When developing applications in Django, the need might arise to customize the user model. Specifically, you might want to create different types of users. In my case, I’m interested in creating a person user and a kit user. A person user can own multiple kit users, and both need to be able to authenticate to access an API. Luckily, Django’s authentication system is very flexible, and there are multiple ways to achieve this goal.
The standard way to implement this is to stick with the default user model, django.contrib.auth.models.User, and create a complex user profile. The profile adds the desired fields and behaviors for the various user types in a new model, and links to the model through a field reference. This can get fairly complex quickly. It is especially difficult to express ownership of kits by users, without allowing ownership of users by users. Here, we will see how we can implement this using inheritance. The code samples are for Django 1.11.
Using Django’s support for model inheritance to create multiple first class
user types, modeling complex user relations becomes easier. There is only one
caveat to this: there must be a fully functional “base user” type that Django
can use. The easiest way is to start by creating your base user inheriting from
django.contrib.auth.models.AbstractUser, which provides all functionality
necessary for authentication and permissions, but there’s nothing stopping you
inheriting from django.contrib.auth.models.AbstractBaseUser if you require
more customization (or even to write the entire user model from scratch). Note
that customizing the user model in such a way is best done at the start of a
project, but it can be done mid-project.
# myapp/models.py
from django.contrib.auth.models import AbstractUser
class User(AbstractUser):
pass
As django.contrib.auth.models.AbstractUser provides us everything we need for
now, we can simply leave the class as-is.

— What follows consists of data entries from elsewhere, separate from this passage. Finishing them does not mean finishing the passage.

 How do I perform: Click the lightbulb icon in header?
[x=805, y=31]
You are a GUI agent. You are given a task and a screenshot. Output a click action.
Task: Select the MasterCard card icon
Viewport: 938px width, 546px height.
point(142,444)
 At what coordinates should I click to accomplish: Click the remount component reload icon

Next, we can create our custom user types. In my case, I’ll create the person and kit users.
# myapp/models.py
from django.contrib.auth.models import AbstractUser
from django.db import models
#...
class PersonUser(User):
class Meta:
verbose_name = 'Person'
verbose_name_plural = 'People'
class KitUser(User):
type = models.CharField(max_length = 10)
users = models.ManyToManyField(PersonUser)
class Meta:
verbose_name = 'Kit'
verbose_name_plural = 'Kits'
We have now created two user models, both of which are first class users, and can be customized and related to each other as any other model can.

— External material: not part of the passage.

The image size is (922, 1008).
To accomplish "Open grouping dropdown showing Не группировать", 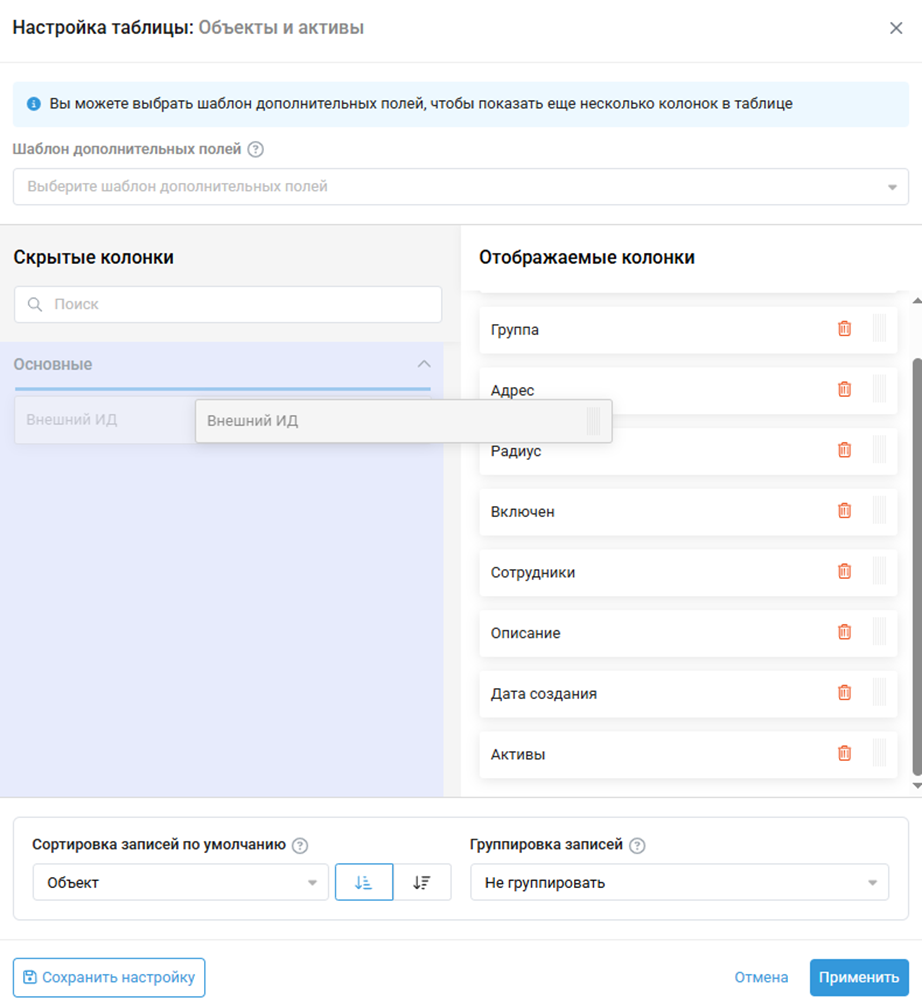I will coord(679,883).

We now need to tell Django how it can find our users by creating a new authentication back-end. Luckily this is relatively straightforward: we can re-use the default back-end and downcast the retrieved base user to either a person or a kit as appropriate.
# myapp/auth.py
from django.contrib.auth.backends import ModelBackend
from backend.models import KitUser, PersonUser
class PersonOrKitBackend(ModelBackend):
"""
Backend using ModelBackend, but attempts to "downcast"

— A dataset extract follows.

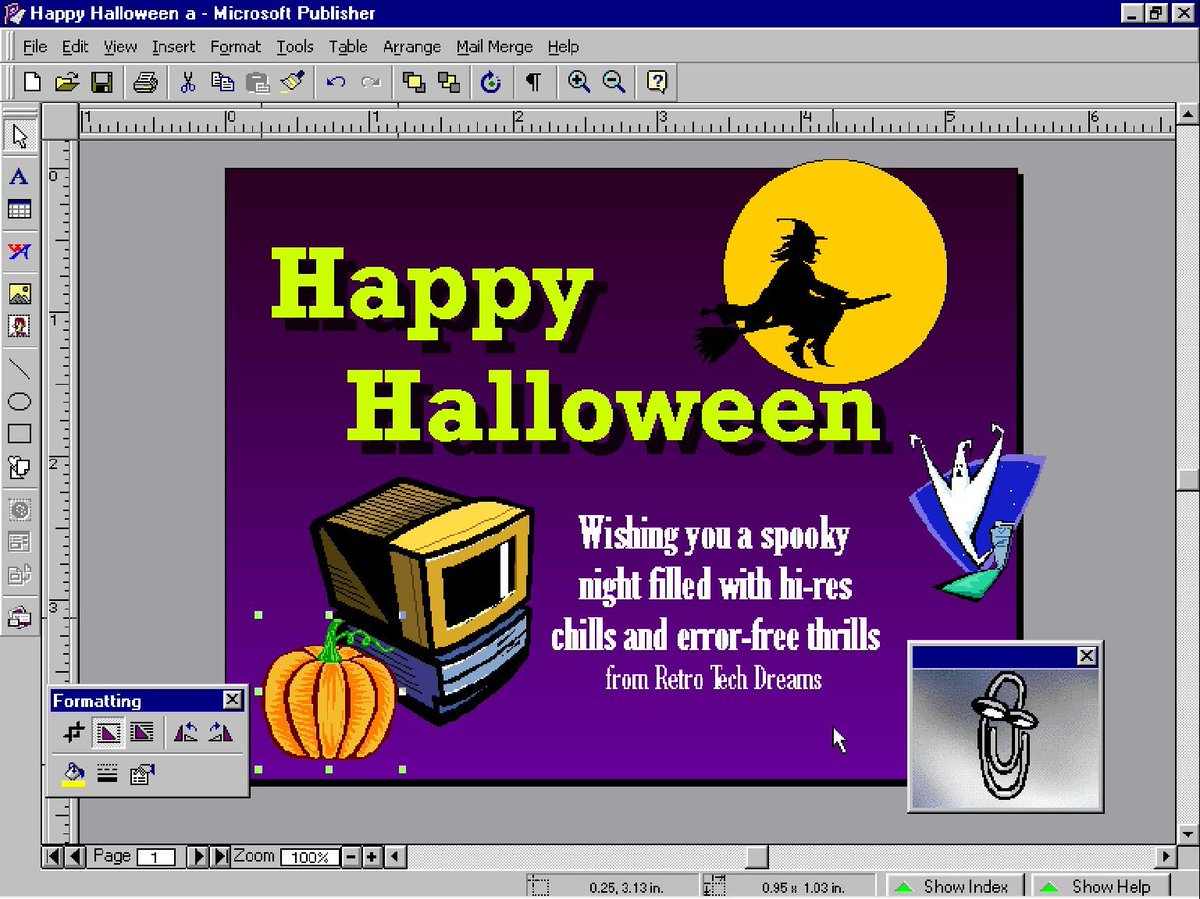Rotate the selected picture left
Screen dimensions: 1200x899
[185, 732]
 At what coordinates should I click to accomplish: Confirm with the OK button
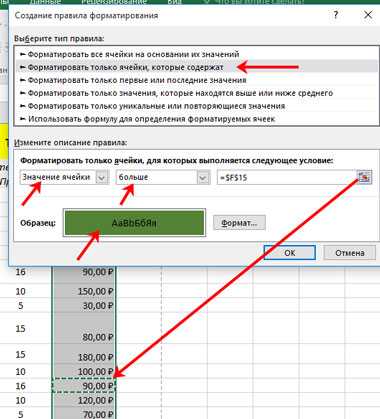point(289,253)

the user into a PersonUser or KitUser.
"""
def authenticate(self, *args, **kwargs):
return self.downcast_user_type(super().authenticate(*args, **kwargs))
def get_user(self, *args, **kwargs):
return self.downcast_user_type(super().get_user(*args, **kwargs))
def downcast_user_type(self, user):
try:
kit_user = KitUser.objects.get(pk=user.pk)
return kit_user
except:
pass
try:
person_user = PersonUser.objects.get(pk=user.pk)
return person_user
except:
pass
return user
Finally, we configure settings.py to tell Django we want to use our custom user model, and to include the new authentication back-end.
# settings.py
# Authentication
AUTHENTICATION_BACKENDS = (
'myapp.auth.PersonOrKitBackend',
)
AUTH_USER_MODEL = 'myapp.User'
That’s all there is to it!